End violence against women: language and action @ CSW57th

This GenderIT.org edition offers reflections on language and actions surrounding issues of technology-related forms of violence against women (VAW). We’re looking at these in the perspective/context of the APC project “End violence: Women’s rights and safety online” and the 57th session of the UN Commission on the Status of Women (CSW) which took place between 4-15 March in New York.

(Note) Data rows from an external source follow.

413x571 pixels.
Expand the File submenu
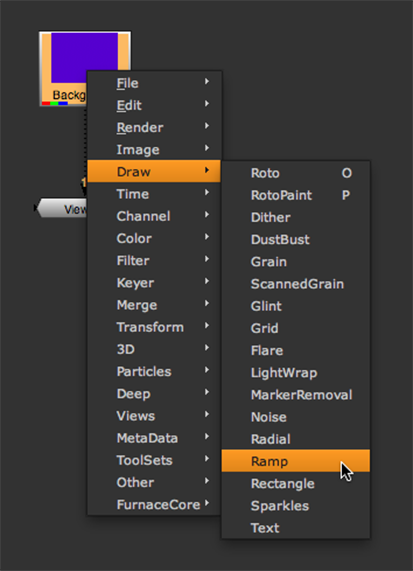pos(154,83)
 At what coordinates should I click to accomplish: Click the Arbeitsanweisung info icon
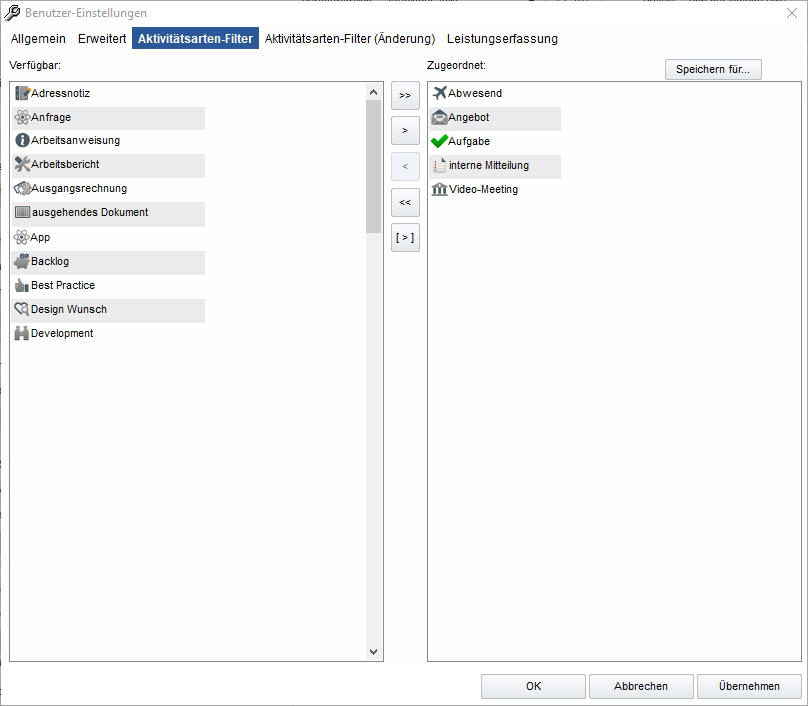[x=22, y=140]
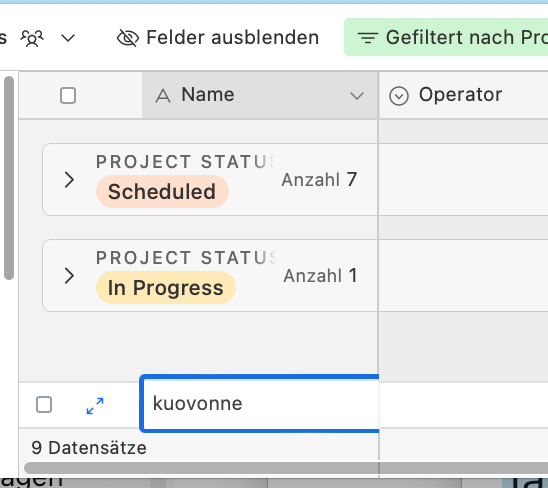Toggle the select-all header checkbox
This screenshot has height=488, width=548.
(68, 95)
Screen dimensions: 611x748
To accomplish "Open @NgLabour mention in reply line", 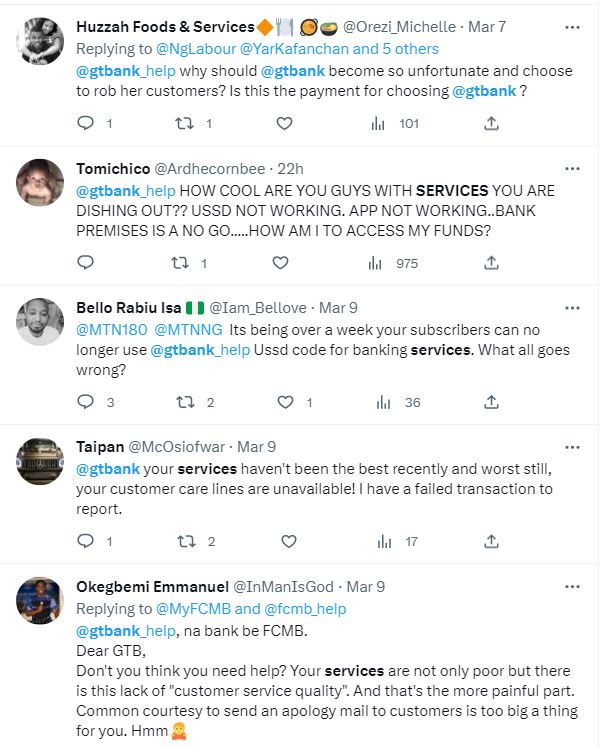I will (x=196, y=49).
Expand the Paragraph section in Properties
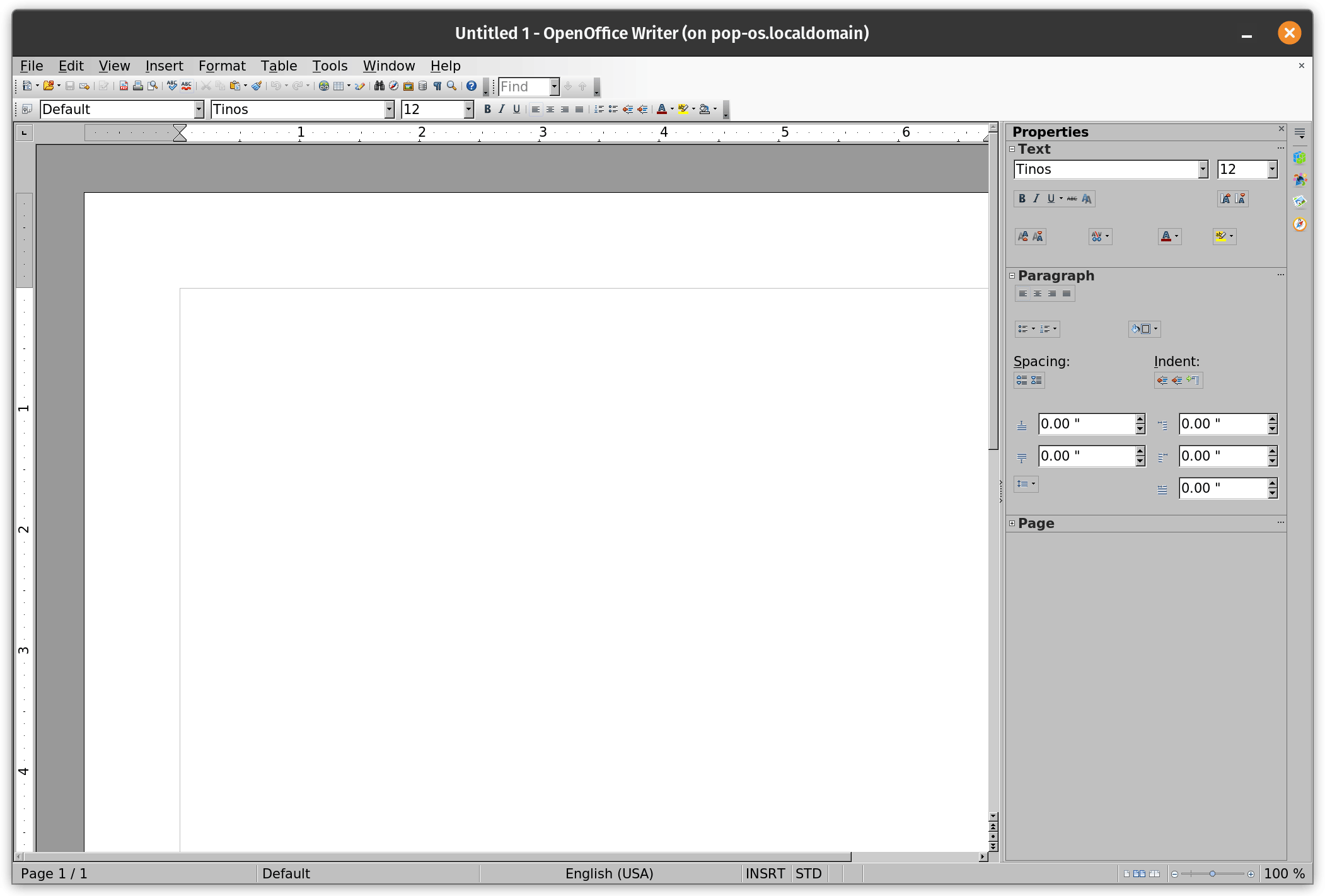This screenshot has width=1325, height=896. pos(1012,276)
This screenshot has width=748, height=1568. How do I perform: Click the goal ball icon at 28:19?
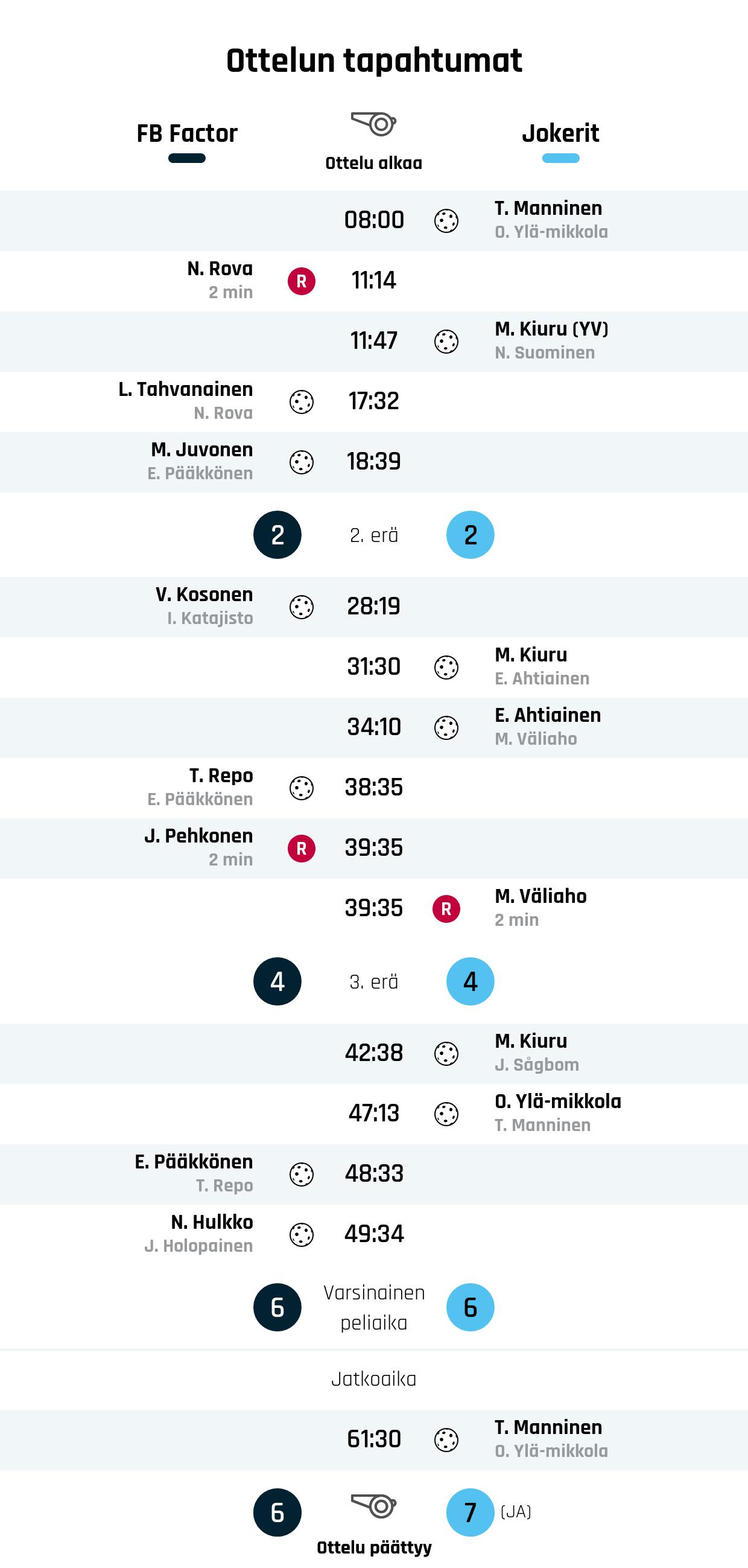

The 57th CSW was dedicated to the theme “Elimination and prevention of all forms of violence against women and girls”. For the first time ever, this global policy-making body included among its agreed conclusions a paragraph addressing the intersection between VAW and information and communication technologies (ICTs). It specifically mentions the needs to promote technology as a means for women’s empowerment and to prevent and combat technology-related forms of VAW. Though far from perfect, this is an important step in the engagement of governments, ICT companies and civil actors in addressing this new form of VAW which is increasingly becoming part of women’s experience.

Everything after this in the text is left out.